中堅・中小企業のモノ作りをサポートするERPの生産管理機能とは?

長らく日本経済の屋台骨だったといっても過言ではない製造業と、その主力たる中堅・中小企業。その確かな技術力とは裏腹に、生産管理が十分に行われていないことでロスを生み出していませんか? ERPパッケージは生産管理に関する一連の流れがオールインワンで組み込まれたシステムであり、モノ作りの現場に最適解を提案できます。

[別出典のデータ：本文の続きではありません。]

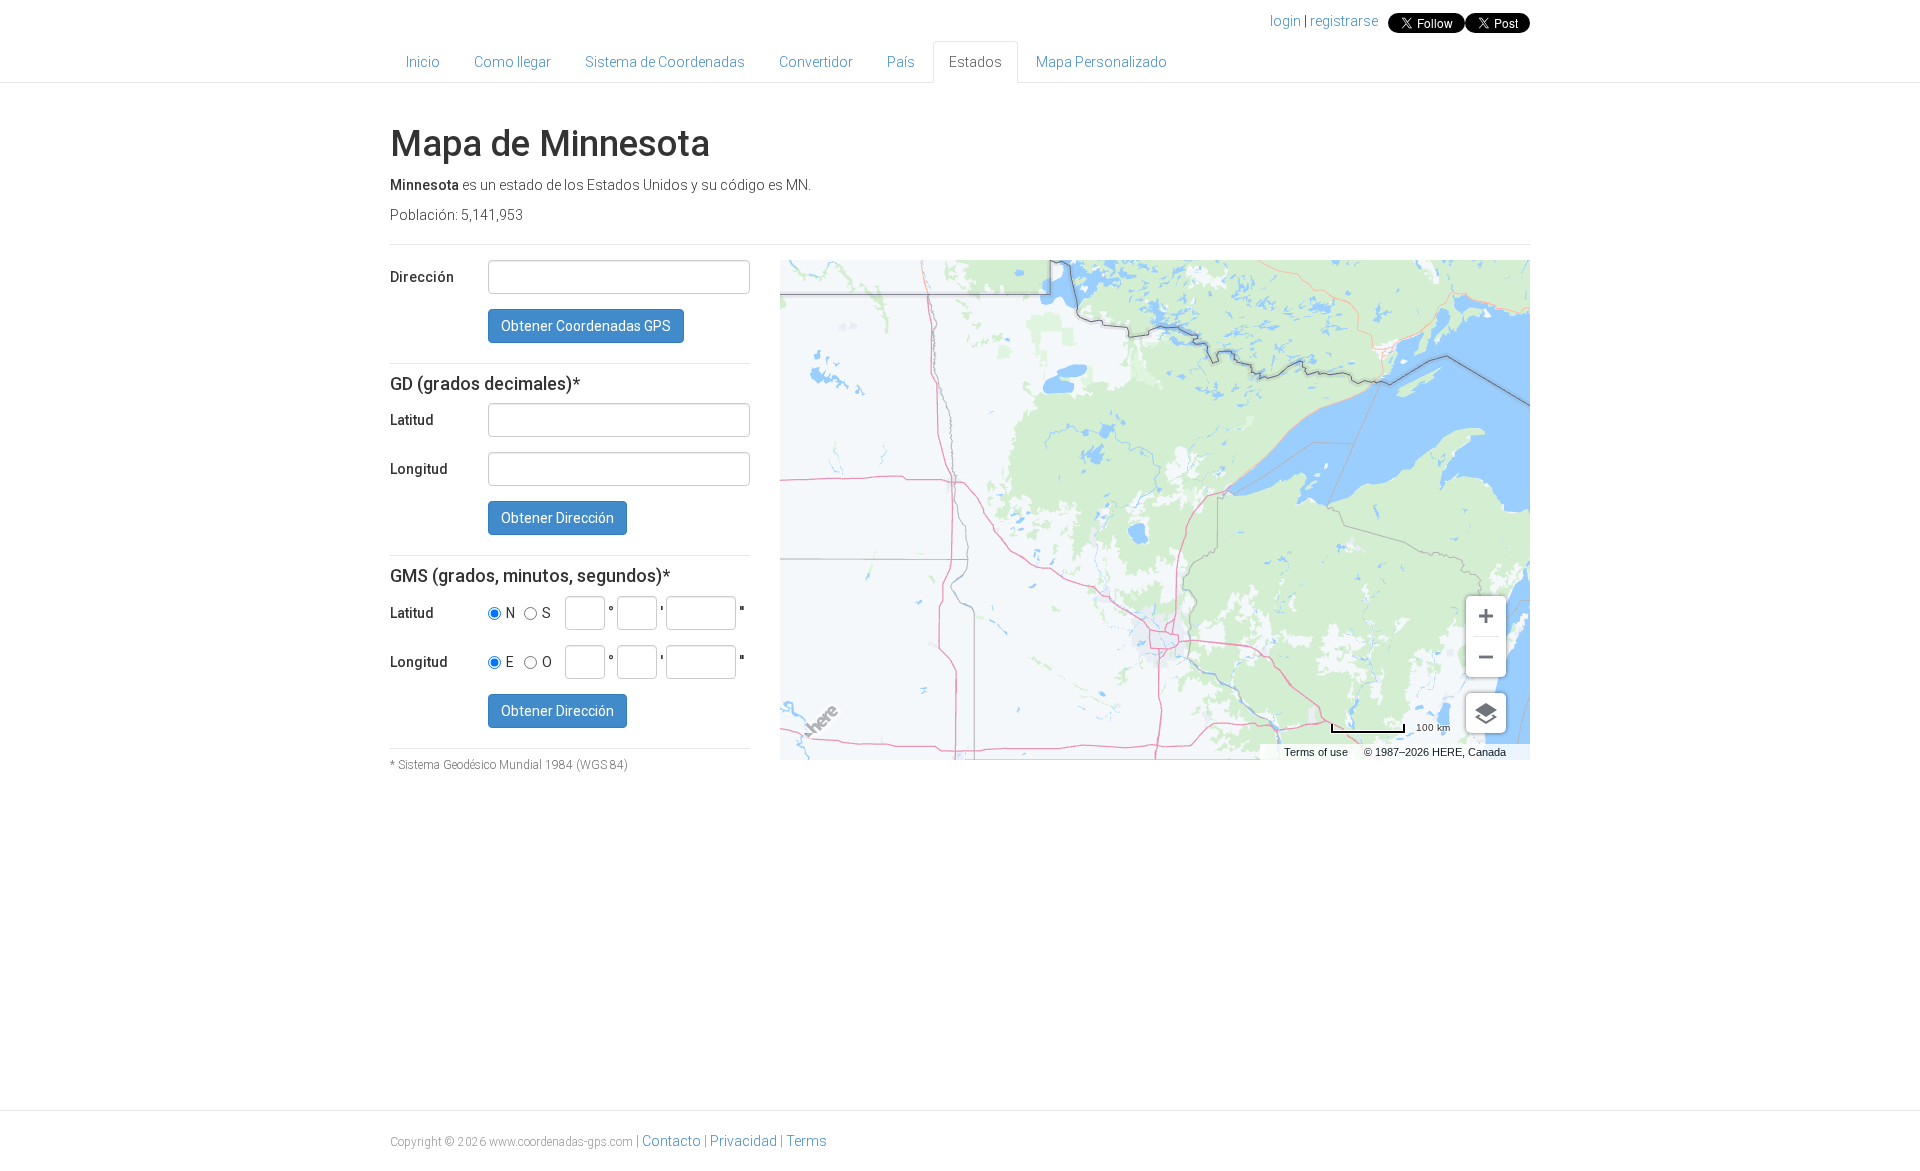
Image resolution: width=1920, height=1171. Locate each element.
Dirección (422, 277)
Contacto (671, 1141)
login (1285, 21)
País (901, 62)
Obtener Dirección (557, 518)
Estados (975, 62)
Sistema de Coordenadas (665, 62)
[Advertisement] (960, 939)
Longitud (419, 469)
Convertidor (816, 62)
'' (741, 612)
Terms (806, 1141)
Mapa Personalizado (1101, 62)
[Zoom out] (1486, 657)
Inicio (423, 62)
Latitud (412, 420)
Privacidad (743, 1141)
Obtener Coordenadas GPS (586, 326)
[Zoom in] (1486, 616)
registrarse (1344, 21)
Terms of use (1316, 752)
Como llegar (512, 62)
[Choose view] (1486, 713)
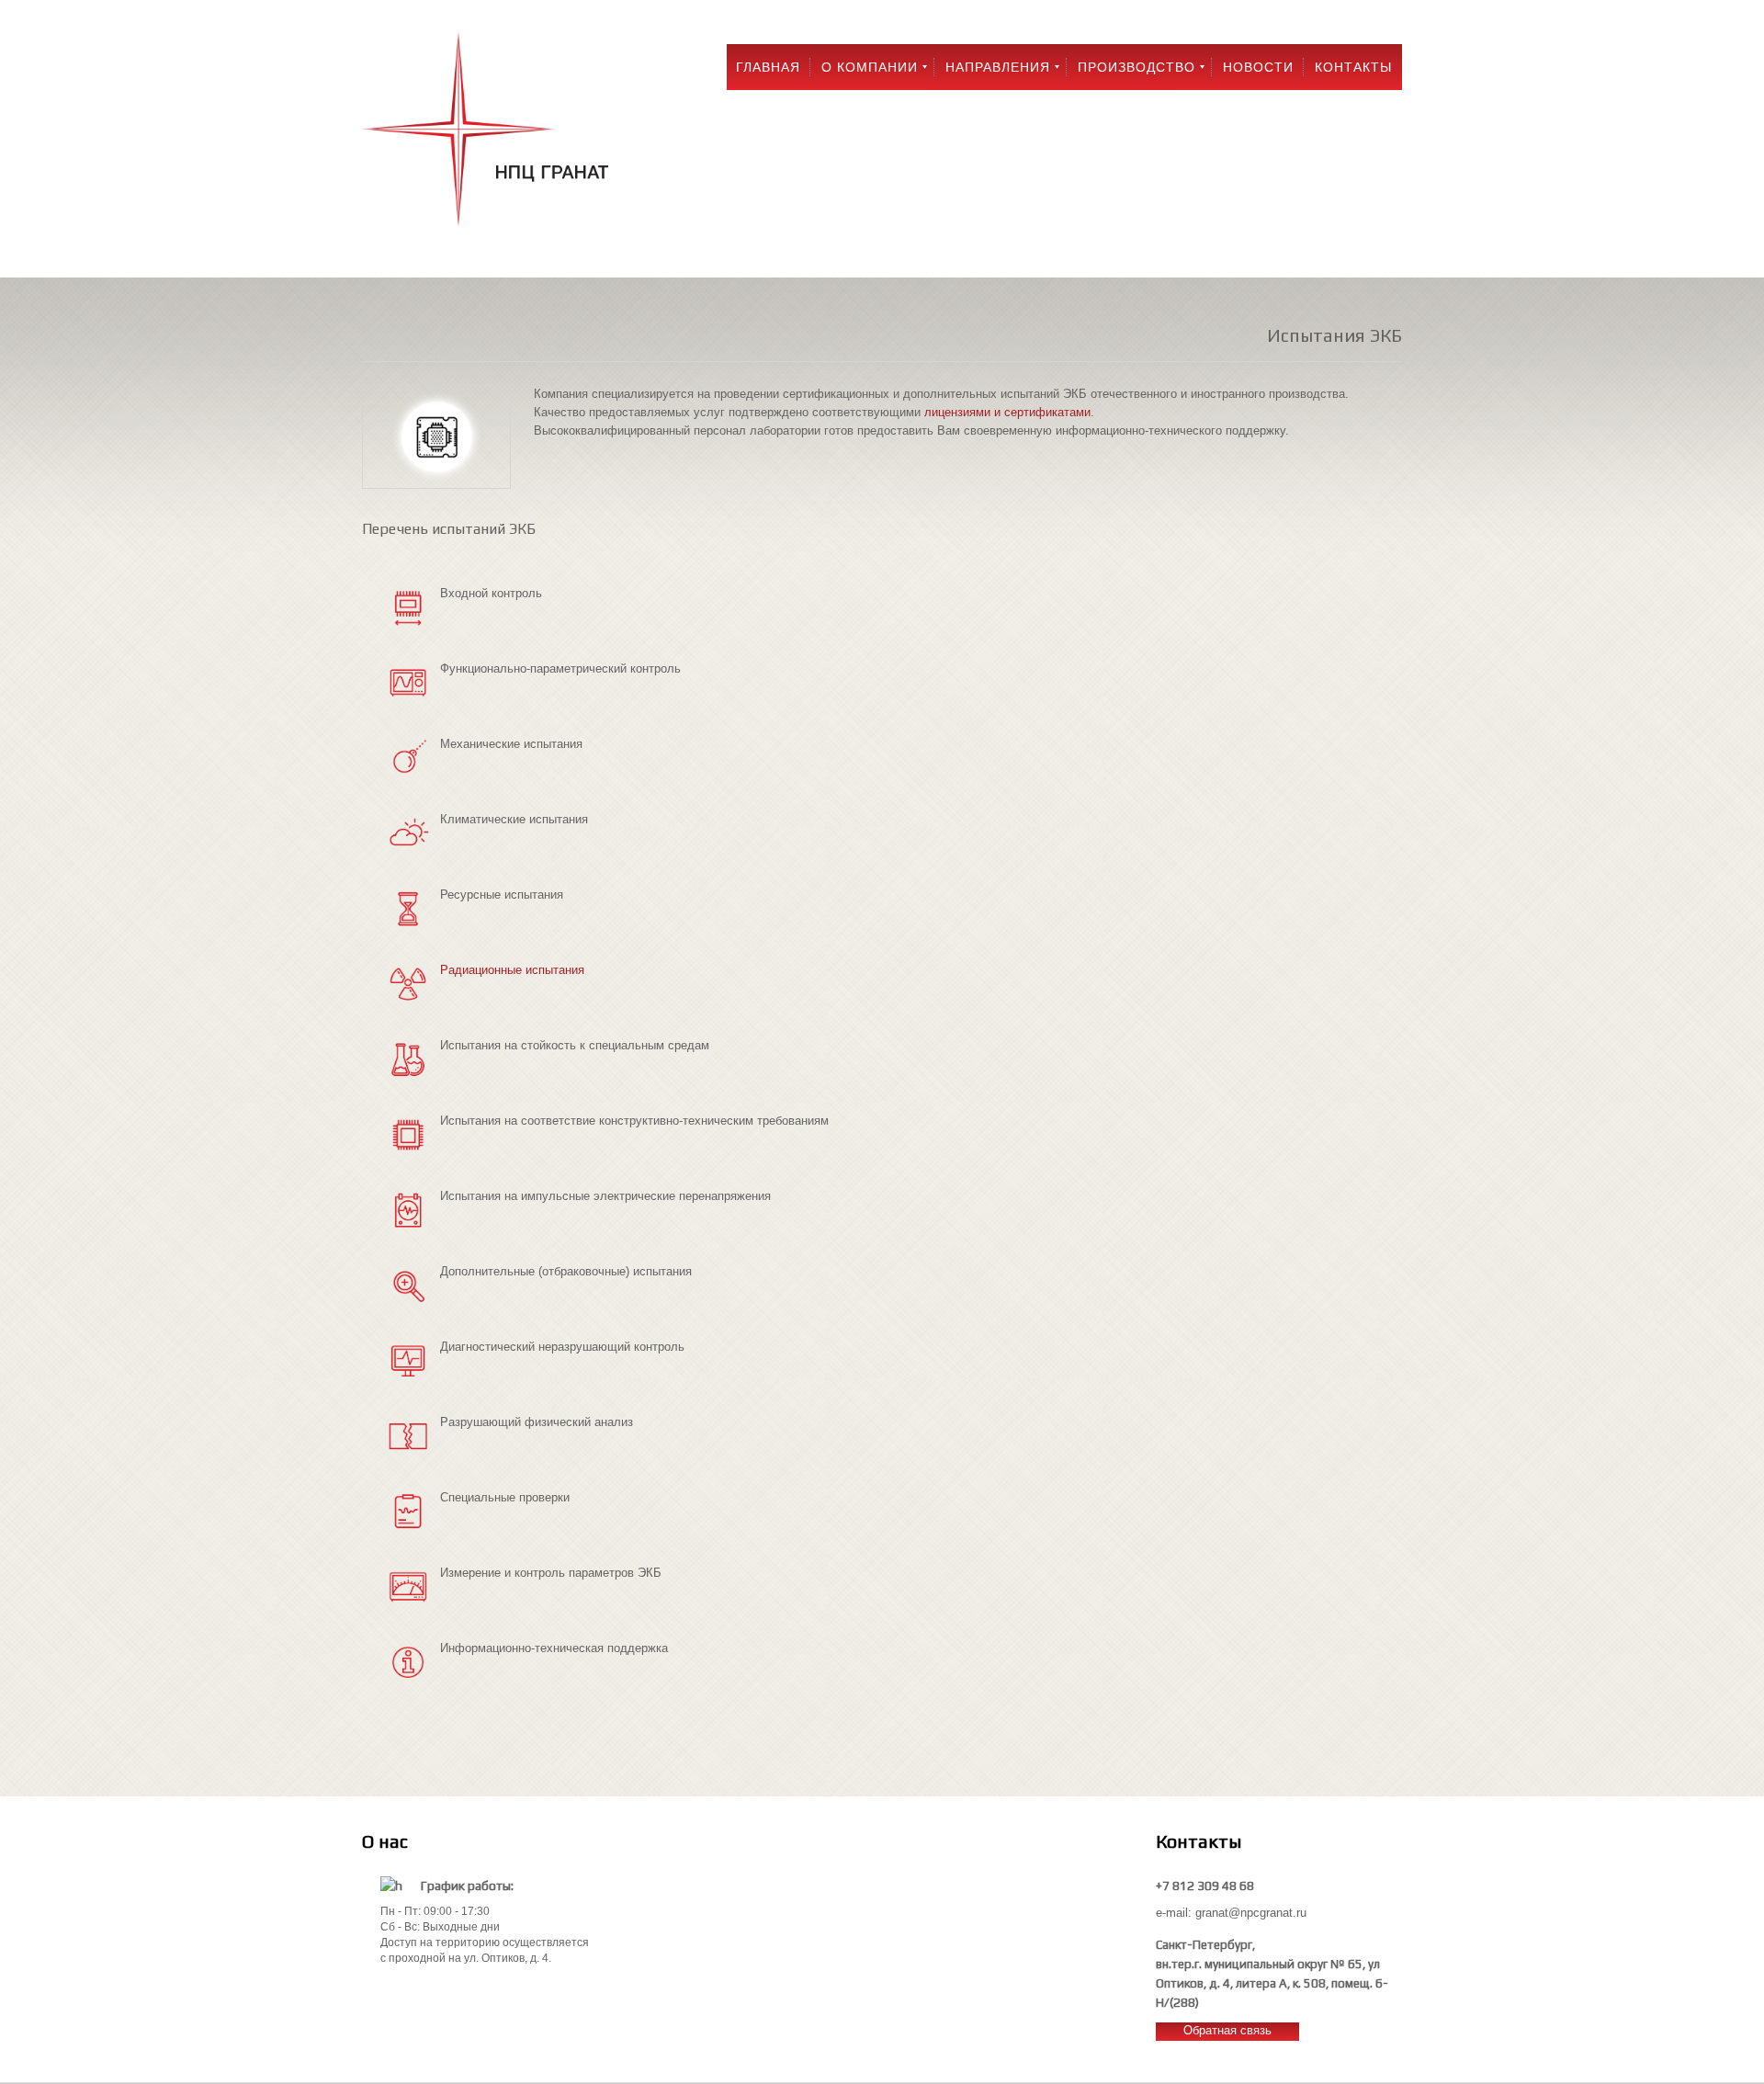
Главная (768, 67)
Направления (997, 67)
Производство (1136, 67)
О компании (869, 67)
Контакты (1353, 67)
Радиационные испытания (512, 970)
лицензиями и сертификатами (1007, 412)
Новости (1258, 67)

日本が工業社会から情報社会へとめまぐるしく移り変わるなかで、「モノ作り」の価値は高まっているといえます。触れることのできない「情報」が力を増大させる一方で、実際に人々の手に触れ、感情や感性を刺激する「モノ」も再評価されているからです。中堅・中小企業が得意とするこうしたモノを作る技術は、中堅・中小企業が支え続けてきた貴重な財産といえるでしょう。では、モノ作りの優位性を保つためには、何が重要なのでしょうか。今回は生産管理に注目し、ERPで実現できる生産管理機能を紹介していきます。

データ重視の綿密な生産管理

せっかく良いモノを作る技術力があっても、部品や工程、作業手順などに無駄があっては、思うように企業の業績は上がりません。これは製品を構成する部品や製造工程が増えるごとに顕著になっていくでしょう。工程ごとに発生する小さな無駄が積み上がり、利益を大きく損なう結果に結びついてしまうのです。 日本国内では、こういった無駄を省き、できるだけ短時間で効率的にモノ作りをするための研究が進められてきました。有名なところでは、「必要なものを、必要な時に、必要なだけ」という思想に基づいたトヨタの「JIT(ジャスト・イン・タイム)方式」があるでしょう。しかし、これは大企業が長年の研究を結果編み出した方式であり、一朝一夕に真似ることは難しいかもしれません。その要因として、これまで日本の中堅・中小企業では、大半が「部品展開」と「作業指示」を中心に生産管理を行ってきたという背景があります。そこで、経営者達はこう考えるのではないでしょうか。「もっと容易に、なおかつ効果的に生産工程を合理化できないだろうか」と。 そういった悩みに応えるのが、ERPの生産管理機能です。ERPではマスターによる綿密な部品構成、生産工程、作業手順の管理により、徹底的に無駄を排除することが可能です。

需要・受注と連動したリアルタイムな生産計画

モノは需要と受注があって初めて世に出るものであり、これらをないがしろにしては効率的な経営とは程遠くなってしまいます。例えば、在庫リスクは企業活動を大きく制限してしまう要因のひとつです。需要と受注を見誤ったことにより在庫が増えれば、収益悪化、在庫維持費用の増加、さらにはキャッシュフローの悪化という事態にまで追い込まれてしまうでしょう。しかもこれらのデメリットは、すぐに顕在化するわけではなく、水面下でじわじわと企業の体力を奪っていくのです。 しかし、需要情報と受注情報から必要な数量・時期を正確に算出することにより、モノの価値を最大化して経営効率をアップすることも可能です。こういった需要や受注に関する正確な情報は、ERPが得意とするところでもあります。 一気通貫でデータを持つことにより、リアルタイムかつブレの少ない生産計画の立案が可能になるのです。 ERPの導入は、中堅・中小製造業にとって最大のリスクといえる「在庫リスク」の軽減に貢献します。

所要量計画と手配・指図の半自動化

ERPが持つ部品や原材料の在庫管理機能を駆使し、必要な部品・現材料の購買や手配を計画することで、生産管理の半自動化が可能になります。在庫管理機能・購買発注機能との連動で、ミスや発注量の過不足を低減することができ、生産にかかるコスト削減に寄与するでしょう。また、ERPでは製造に関する指図情報を管理しているため、作業工程ごとの完了実績も綿密に管理でき、製品がどの段階までどの程度生産されているのかをリアルタイムで把握することが可能です。生産の進捗具合を動的に把握できるため、スピーディーかつ的確な経営判断の材料となるのです。 SAPの中堅・中小企業向けクラウドERP「SAP Business ByDesign」なら、本稿で紹介した「綿密なデータ管理」「リアルタイム性」「所要量計画と手配指図の半自動化」を全て実現可能です。また、単納期かつ低コストでの導入が可能で、オンプレミス型システムからの移行によるコスト削減効果もあります。 生産管理のシステム化は長らく日本企業の課題でした。それだけ生産管理は難しく、経験則による属人的な管理方法が残る企業も多いのが実情です。しかし、移り変わりの早い現代のビジネス環境において、中堅・中小企業の強みである技術力を経営上の武器とするためには、無理・無駄のない生産管理が求められます。SAP Business ByDesignは、日本の中堅・中小企業が苦手としてきた生産管理を強化し、企業を内側から支える柱となり得るのです。